You have probably heard it before, investing in real-estate is among the best investments you could make. Usually, the value of real estate properties increases. It may sound easy, but beginners would usually find out that it is not that easy. It would require knowledge which could be achieved through research, planning and hard work. There are common mistakes in real-estate investing which could lead to serious pitfalls.
Before you buy any kind of investment, you would have to be familiar with the laws covering the property. Different states would usually have different laws covering property acquisition. There are legal procedures that you would have to undergo or complete to fully claim your right to the property.
Your investment could also provide passive income which would require you to look into houses or properties that could house a number of families. We generally call them Multi-Family Unit Properties; however they can be Single Family Properties converted to Multi-Family Units. These houses could be rented out. This kind of investment may have drawbacks since the property may end up with a bad tenant or without any tenant at all. If directly managing the homes or rental units is not your cup of tea, then you could try getting a real estate investment group or bring on a JV Partner that has the network to help you get tenants and manage the property. They would be building or managing the property for you in exchange of a percentage of tenants’ monthly payments. A WIN-WIN!!
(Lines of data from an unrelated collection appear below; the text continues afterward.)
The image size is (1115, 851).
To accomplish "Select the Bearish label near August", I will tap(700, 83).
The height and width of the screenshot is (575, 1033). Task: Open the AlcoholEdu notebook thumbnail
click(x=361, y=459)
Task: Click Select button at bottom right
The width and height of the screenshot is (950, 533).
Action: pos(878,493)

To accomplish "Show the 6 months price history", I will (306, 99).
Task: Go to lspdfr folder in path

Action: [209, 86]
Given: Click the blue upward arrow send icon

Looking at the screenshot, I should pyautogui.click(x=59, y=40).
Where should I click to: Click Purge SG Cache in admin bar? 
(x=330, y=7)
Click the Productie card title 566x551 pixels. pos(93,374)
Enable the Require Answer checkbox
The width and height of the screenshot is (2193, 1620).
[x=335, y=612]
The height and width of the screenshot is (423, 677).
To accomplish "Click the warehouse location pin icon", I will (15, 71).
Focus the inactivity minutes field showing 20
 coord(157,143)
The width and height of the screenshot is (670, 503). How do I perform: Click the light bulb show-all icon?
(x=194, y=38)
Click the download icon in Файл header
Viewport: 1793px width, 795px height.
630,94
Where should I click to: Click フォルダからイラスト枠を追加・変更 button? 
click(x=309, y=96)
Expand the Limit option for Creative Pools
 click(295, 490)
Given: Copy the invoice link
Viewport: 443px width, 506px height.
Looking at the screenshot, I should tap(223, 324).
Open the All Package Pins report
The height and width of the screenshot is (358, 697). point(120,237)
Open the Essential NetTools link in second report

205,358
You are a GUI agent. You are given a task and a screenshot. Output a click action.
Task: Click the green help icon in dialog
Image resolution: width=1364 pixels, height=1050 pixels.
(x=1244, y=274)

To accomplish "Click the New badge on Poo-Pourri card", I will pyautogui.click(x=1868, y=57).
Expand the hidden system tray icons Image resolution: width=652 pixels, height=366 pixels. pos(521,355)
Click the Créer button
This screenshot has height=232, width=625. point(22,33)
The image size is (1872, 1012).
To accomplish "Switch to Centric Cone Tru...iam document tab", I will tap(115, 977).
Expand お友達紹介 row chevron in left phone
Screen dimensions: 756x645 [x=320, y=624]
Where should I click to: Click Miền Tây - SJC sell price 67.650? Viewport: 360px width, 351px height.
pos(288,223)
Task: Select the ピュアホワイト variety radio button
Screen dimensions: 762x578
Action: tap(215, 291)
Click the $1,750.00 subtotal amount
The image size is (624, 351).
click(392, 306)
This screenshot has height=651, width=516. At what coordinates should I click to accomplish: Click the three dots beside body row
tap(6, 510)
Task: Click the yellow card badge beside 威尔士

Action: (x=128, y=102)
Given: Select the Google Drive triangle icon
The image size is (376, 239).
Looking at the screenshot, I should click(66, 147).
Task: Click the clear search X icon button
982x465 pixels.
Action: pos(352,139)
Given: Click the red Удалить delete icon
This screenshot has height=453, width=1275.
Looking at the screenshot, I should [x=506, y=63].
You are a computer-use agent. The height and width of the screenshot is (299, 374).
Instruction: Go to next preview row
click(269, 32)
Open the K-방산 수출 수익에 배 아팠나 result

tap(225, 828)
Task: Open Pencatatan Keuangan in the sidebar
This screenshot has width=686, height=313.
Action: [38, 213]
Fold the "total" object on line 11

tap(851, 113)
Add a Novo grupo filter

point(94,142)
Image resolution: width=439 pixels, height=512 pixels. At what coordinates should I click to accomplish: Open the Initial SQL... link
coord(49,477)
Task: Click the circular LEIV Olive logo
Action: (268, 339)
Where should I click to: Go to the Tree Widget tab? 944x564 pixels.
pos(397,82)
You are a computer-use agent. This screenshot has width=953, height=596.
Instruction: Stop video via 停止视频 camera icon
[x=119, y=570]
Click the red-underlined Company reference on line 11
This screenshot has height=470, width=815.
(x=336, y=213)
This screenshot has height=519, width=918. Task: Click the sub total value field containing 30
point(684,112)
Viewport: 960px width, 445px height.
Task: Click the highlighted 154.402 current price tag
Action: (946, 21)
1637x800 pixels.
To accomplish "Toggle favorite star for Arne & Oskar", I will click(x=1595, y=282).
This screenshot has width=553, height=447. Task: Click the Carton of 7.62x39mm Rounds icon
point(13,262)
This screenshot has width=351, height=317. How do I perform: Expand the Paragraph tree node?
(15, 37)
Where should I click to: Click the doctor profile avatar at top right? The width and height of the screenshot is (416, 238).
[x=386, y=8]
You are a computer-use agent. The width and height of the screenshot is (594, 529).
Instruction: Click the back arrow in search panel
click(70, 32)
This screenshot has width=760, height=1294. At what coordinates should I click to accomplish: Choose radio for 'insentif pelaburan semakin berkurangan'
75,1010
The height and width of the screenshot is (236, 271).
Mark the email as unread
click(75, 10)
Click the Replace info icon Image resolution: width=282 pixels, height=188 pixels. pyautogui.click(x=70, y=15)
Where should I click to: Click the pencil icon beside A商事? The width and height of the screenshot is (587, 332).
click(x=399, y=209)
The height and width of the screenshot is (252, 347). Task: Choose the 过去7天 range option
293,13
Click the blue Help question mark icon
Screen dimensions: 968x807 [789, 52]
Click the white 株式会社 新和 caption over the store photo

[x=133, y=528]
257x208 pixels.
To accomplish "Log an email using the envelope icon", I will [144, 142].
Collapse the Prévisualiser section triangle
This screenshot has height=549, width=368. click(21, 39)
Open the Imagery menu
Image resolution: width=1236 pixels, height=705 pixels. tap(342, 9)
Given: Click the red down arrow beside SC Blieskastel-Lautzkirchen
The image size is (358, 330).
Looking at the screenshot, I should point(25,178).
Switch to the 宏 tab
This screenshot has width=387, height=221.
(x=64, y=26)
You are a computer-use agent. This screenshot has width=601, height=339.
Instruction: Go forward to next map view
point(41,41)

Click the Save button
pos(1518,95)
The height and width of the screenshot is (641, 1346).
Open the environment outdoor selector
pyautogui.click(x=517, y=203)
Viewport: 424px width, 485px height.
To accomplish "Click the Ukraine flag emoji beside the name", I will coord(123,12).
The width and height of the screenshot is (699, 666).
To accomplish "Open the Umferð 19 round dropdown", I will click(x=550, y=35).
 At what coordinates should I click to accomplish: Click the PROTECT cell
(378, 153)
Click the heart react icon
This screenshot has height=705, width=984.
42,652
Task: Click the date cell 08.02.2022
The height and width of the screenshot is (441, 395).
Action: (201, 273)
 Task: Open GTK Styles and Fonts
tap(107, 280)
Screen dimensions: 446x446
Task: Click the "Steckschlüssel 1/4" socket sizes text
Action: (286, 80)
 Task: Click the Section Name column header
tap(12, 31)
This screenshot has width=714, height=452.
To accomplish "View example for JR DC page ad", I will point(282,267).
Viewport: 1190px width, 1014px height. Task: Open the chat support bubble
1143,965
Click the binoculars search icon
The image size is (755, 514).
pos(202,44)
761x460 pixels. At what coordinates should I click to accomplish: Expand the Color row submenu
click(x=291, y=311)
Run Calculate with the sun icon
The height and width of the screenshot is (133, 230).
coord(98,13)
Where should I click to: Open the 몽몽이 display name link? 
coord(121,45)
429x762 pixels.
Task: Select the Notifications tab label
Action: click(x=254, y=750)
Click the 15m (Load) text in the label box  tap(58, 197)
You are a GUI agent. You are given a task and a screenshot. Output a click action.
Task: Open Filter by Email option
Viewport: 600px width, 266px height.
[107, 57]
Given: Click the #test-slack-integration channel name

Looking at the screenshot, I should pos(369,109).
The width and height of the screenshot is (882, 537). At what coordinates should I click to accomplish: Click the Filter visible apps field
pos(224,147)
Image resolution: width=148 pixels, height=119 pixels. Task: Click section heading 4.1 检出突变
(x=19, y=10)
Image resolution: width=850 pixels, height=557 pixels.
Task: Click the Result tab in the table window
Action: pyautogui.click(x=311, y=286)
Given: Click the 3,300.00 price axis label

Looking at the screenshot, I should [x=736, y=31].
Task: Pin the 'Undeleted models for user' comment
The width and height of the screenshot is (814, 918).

If it is your first time to venture in real-estate investing, then you would have to be aware of common beginner’s mistakes. One common mistake is speculation. Beginners would usually follow the media, buy a property and wait for its value to increase. This could be risky. As mentioned earlier, real-estate investing requires research. Aside from that, you would also have to be prepared for the worst. If nobody buys the property, then you would have to think of other methods on how you could generate income from it. You could lease it, rent it and think about other exit strategies.
Another common mistake is developing emotions for your first investment. Emotions may cause problems when making business decisions like qualified prospective buyers being cut-off even though they are offering the best deal. Before you start looking for properties, make sure that you have developed some king of real estate team and they are ready.
Most people think that they could start investing on their own, big mistake. A good real-estate investment team and mentor would surely help you move quickly towards your goal. Who do you need in your team? You would need a mentor, real-estate agent, funding partner or loan office, tax adviser, contractor and even a lawyer.
When property hunting, keep two things in mind: location and value.
I am going to be repetitive here LOCATION and VALUE. There are newly-developing places where real-estate could provide you with greater financial returns in the future. Usually, you would find a great property in a great location, it may need some updating; but it could be addressed inexpensively. You may also want to think twice about buying a good property or residential house when it is located in areas with high foreclosures rates. Also, think about buying a property close to your home. This way you could focus and check on the property without being hassled with travelling for hours each week.
Real-estate investing would not make you a rich overnight. It would require you hard work and good marketing strategies. You would have to be mentally, emotionally and psychologically prepared for it. But when strummed in the right strings, it could definitely provide you financial stability. So think of each property has being one step closer to a nice retire package with residual income. “Better than what the bank will pay you, this I guarantee!”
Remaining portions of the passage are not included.